Our “decimal” system centers around powers of 10, but there are other equally useful systems based on other numbers. For example, we could use sums of powers of 2, and instead of needing 10 digits (0,1,…,9) we can use just 2, namely 0 and 1. For example, the number 1101 in base 2 means $$1 \cdot 2^3 + 1 \cdot 2^2 + 0 \cdot 2^1 + 1 \cdot 2^0$$, also known as 13 in base 10. This may seem inefficient, since we need more digits (or, more correctly, “bits” in the binary setting) to express the same value, but it has many benefits. Each bit has only 2 choices, and can therefore be represented by a pair of opposites such as “on/off” (e.g. in circuits) or the two magnetic polarities. The latter is how hard drive disks store information (in binary!), which is one reason this system is beloved by computer scientists. It also allows for jokes like this: “There are 10 types of people in the world: those that understand binary, and those that don’t.”

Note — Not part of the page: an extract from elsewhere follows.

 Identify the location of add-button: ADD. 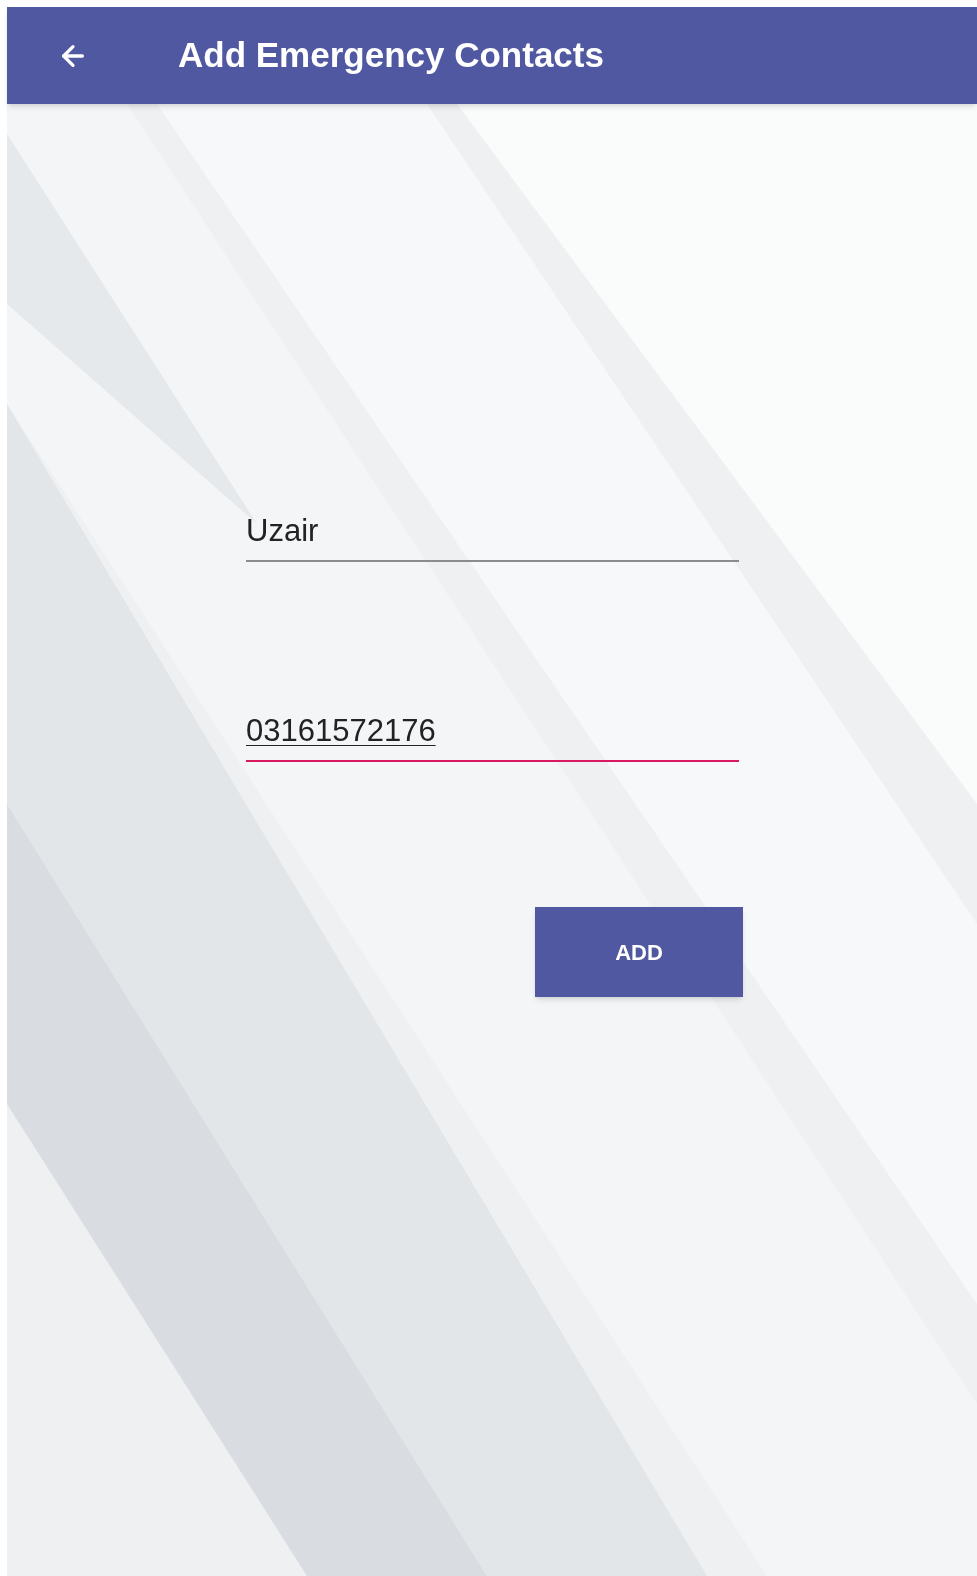
(639, 952).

Another common base is Hexadecimal, using powers of 16 with digits 0,…,9,A,B,C,D,E,F. (A hexadecimal digit is sometimes called a “nibble”.) It is common to prefix a hexadecimal number with “0x”, so 0x3B7 means $$3 \cdot 16^2 + 11 \cdot 16 + 7 = 951$$ in decimal. It also makes the phrase “I see 0xDEAD people” perfectly reasonable (how many is that?).

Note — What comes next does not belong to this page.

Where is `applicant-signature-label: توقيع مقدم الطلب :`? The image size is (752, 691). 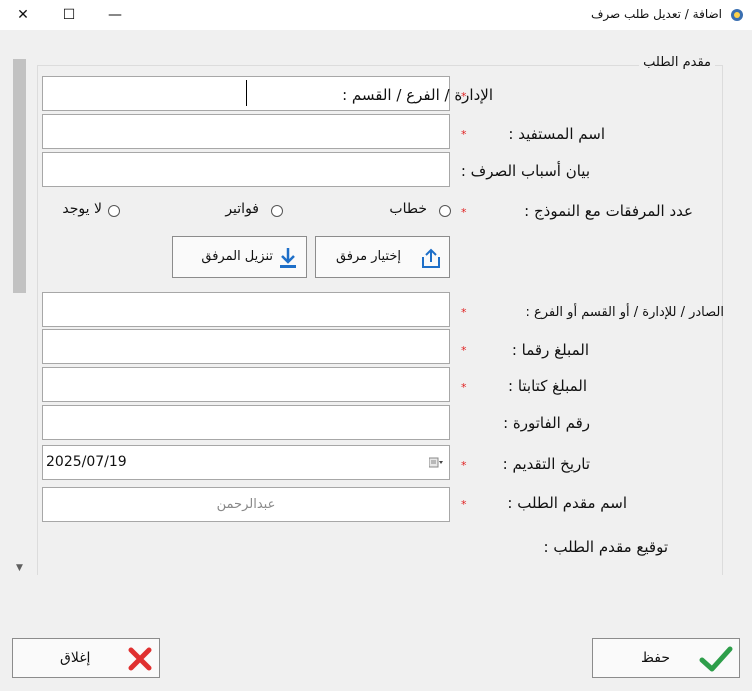 applicant-signature-label: توقيع مقدم الطلب : is located at coordinates (606, 547).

But there are more possibilities still! For example, the octal system uses powers of 8 and (octal) digits 0,…,7. With this we can prove Christmas and Halloween are really the same holiday: indeed, Dec 25 = Oct 31. And don’t miss the octal system’s cameo in Tom Lehrer’s New Math song.

The possibilities are endless! We can use base $$n$$ for any positive integer $$n>1$$ in similar ways, but we can also use negative $$n$$ as well! (My favorite is base -4.) If you want to go ever further, think about what base $$(1+\sqrt{5})/2$$ (a.k.a. phinary) would look like! Or the related bases Fibonacci and NegaFibonacci!